§ To do
Rewrite the lines below as a numbered list, skipping any blank lines and leaving the pictures out.

(Source records)

******

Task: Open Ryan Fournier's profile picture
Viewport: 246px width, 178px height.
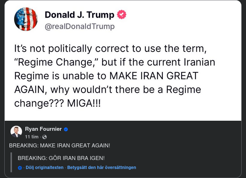Action: (16, 132)
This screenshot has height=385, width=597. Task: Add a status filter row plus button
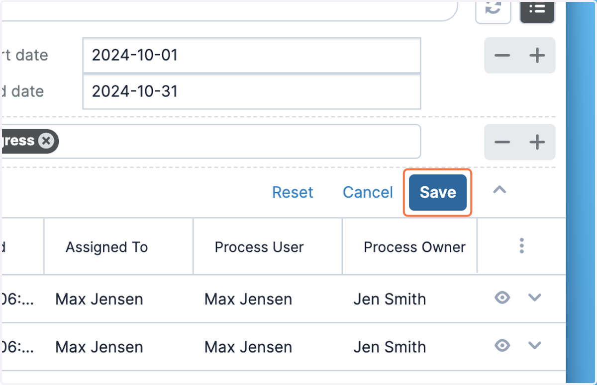click(537, 142)
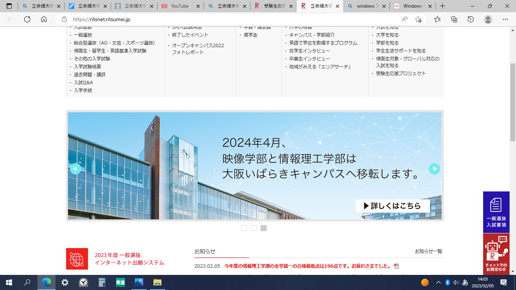Open the Favorites list icon
516x290 pixels.
click(x=437, y=19)
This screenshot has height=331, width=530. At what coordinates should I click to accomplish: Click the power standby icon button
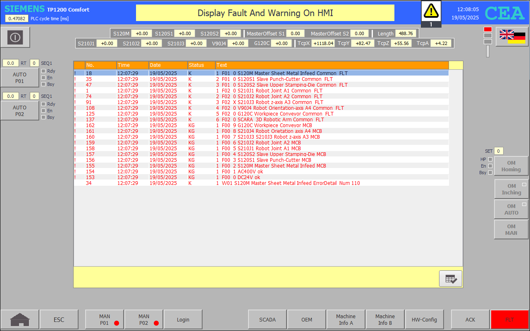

******

§ Written response
1. Task: Open Ryan Fournier's profile picture
2. Viewport: 246px width, 178px height.
3. Action: (16, 132)
4. This screenshot has height=385, width=597. Task: Add a status filter row plus button
5. click(537, 142)
6. Open the Favorites list icon
7. 516x290 pixels.
8. click(x=437, y=19)
9. This screenshot has height=331, width=530. At what coordinates should I click to accomplish: Click the power standby icon button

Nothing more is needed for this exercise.